I've long argued that the initial phase of the coming unraveling will be accompanied by falling prices for goods of all kind. As economic conditions deteriorate, people (and businesses) will increasingly be looking to sell things to try and raise cash. That includes items they might still wish to enjoy if they could afford to keep them. It includes accumulated treasures (and junk) that might once have been left gathering dust in basements, garages and attics. Objects that might have been passed down to children and grandchildren will also be seen in a new light— what they are worth, right now, to somebody else.

An Associated Press report, "Mainers Selling Off Goods as Economy Tightens," suggests the deflationary winds are beginning to gather strength.

Mary Jane Newell and her husband have sold their boat, their lakeside camp and even her Harry Potter book collection. Now up for sell: Newell's offering her Elvis collectibles on craigslist.

What's next? Maybe her Stephen King collection.

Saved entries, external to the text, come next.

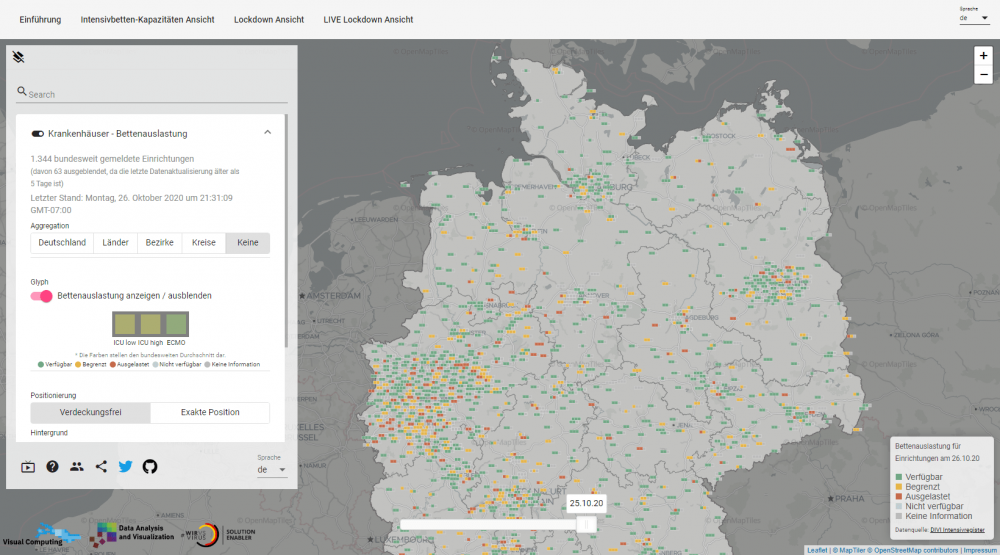Screen dimensions: 1000x555
Task: Select Länder aggregation button
Action: pos(114,243)
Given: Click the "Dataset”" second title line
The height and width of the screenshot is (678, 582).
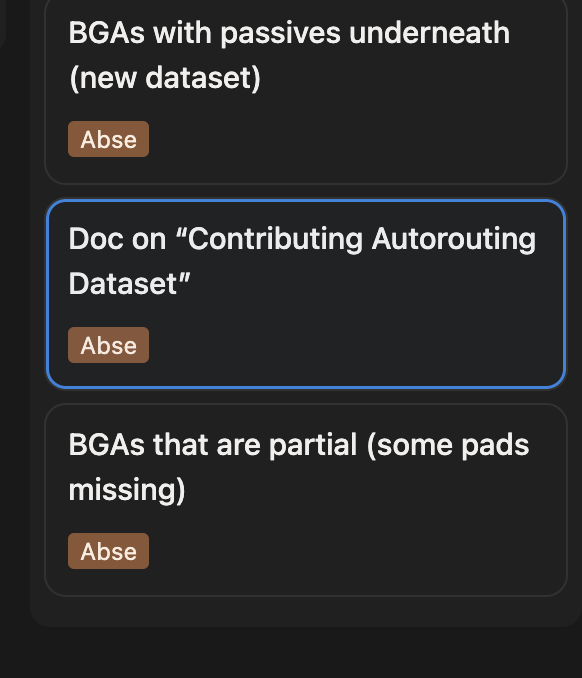Looking at the screenshot, I should (x=129, y=284).
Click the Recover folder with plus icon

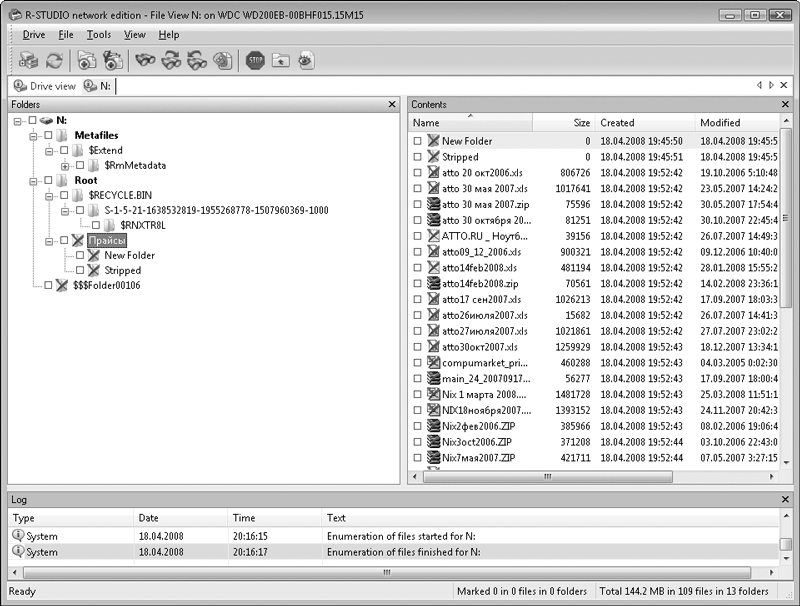click(x=87, y=61)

"I don't think we've ever had it this tight since we had little kids running around, way back in the '60s," said Newell, of Oxford, who's retired along with her husband, Stanley. She's a former nurse; he's a former Bureau of Motor Vehicles office supervisor. The Newells expect their heating bill to triple this winter, and they're not alone in unloading items. Rising fuel prices, higher food costs and concerns about the economy are contributing to a sell-off of goods online, in pawn shops, in consignment shops and in yard sales.

In Westbrook, Cathy Haley hoped to pass a diamond engagement ring on to the next generation. She has a secure job as an office manager, but a prolonged child-support dispute and the rising costs of raising her two daughters prompted her to offer the ring on craigslist. The
$1,500 she hopes it will fetch will go toward heating oil. "I'm keeping my fingers crossed," she said.

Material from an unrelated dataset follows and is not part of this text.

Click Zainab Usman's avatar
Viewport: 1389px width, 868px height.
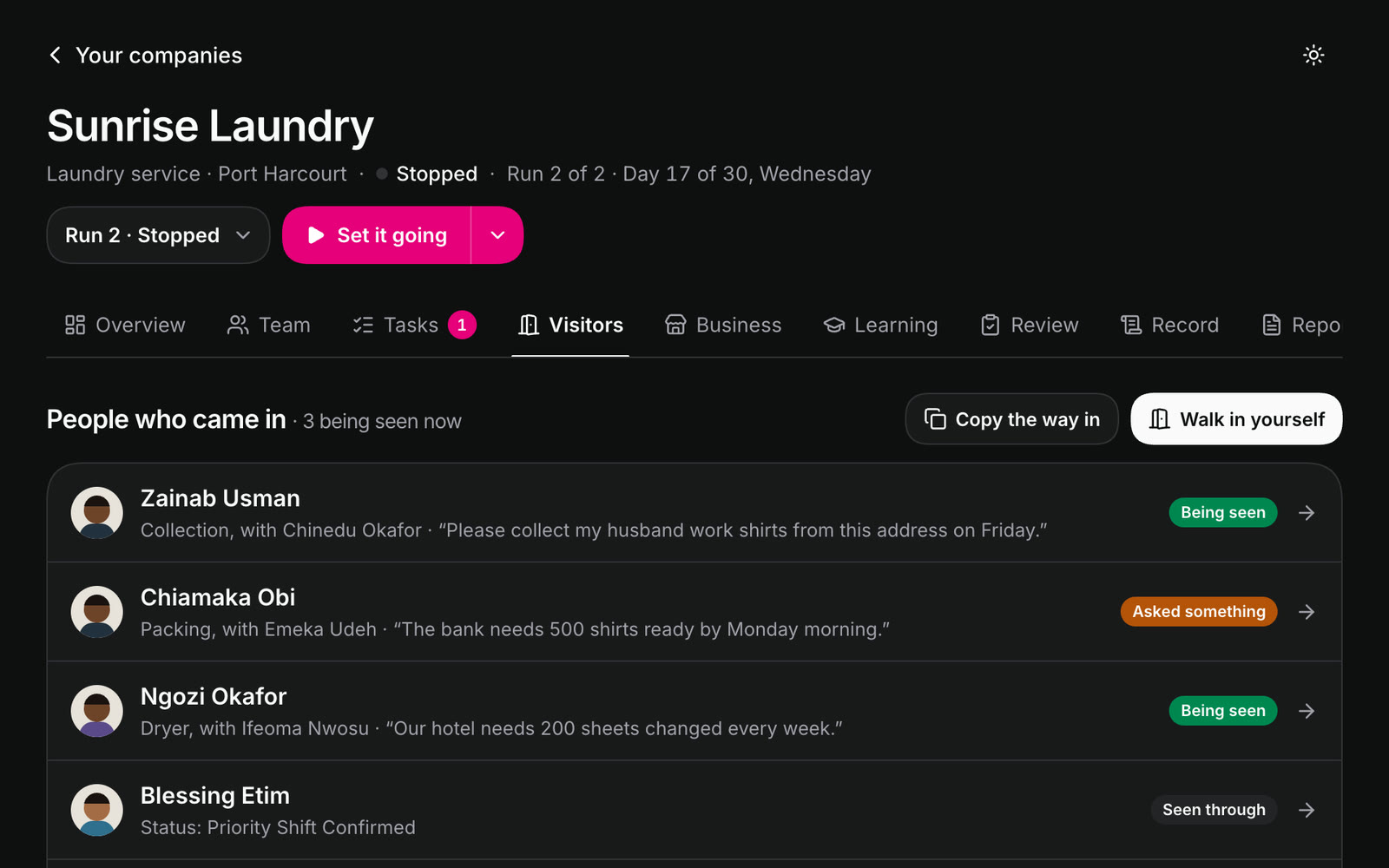click(96, 513)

The number of customers coming in to sell items at Maine Gold and Silver has been growing since the beginning of the year, said John Colby, vice president and part owner of the South Portland-based business. People tell Colby they're selling items to pay down debt or to make ends meet.
"We're hearing heating oil, and the heating oil season hasn't even started. The other day, we heard someone say food," Colby said.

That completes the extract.